About half way to the house there was a little stream to cross, its width being a good jump for a man. Now I rather excelled in jumping in my college sports and saw a chance to test the old chief's activity, so running forward, I vaulted over the stream, but it required an effort, and to my astonishment Geronimo leaped it with ease and went a foot farther than where I landed.

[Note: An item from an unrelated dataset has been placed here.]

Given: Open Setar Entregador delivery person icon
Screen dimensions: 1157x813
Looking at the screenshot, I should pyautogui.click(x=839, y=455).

Near the interpreter's yard was a prairie-dog town, the first I had ever seen. It consisted of a number of little hills with a hole in the side least exposed to rain; on top of some of these hills prairie dogs were to be seen, and heard, barking at us as we approached until we got quite near, when they would dart into their holes. The aged chief noticed them, and throwing an imaginary Winchester to his shoulder and sighting along the barrel, he made his mouth "pop" several times in imitation of a gun. In the distance I noticed three more hills, each with a prairie dog sentinel on top. Calling his attention to them by pointing in that direction, he at once raised the sights on his imaginary gun and again his "pop! pop! pop!" was heard, showing that his eyes are still good.
When we reached the house of the interpreter, George M. Wratton, and I had explained the object of our call, and convinced him that I was a historian searching for facts and information, he was ready to help me. I found him a very intelligent, well informed gentleman, who, as the commandant had assured me, probably knows more about Geronimo than the chief does himself.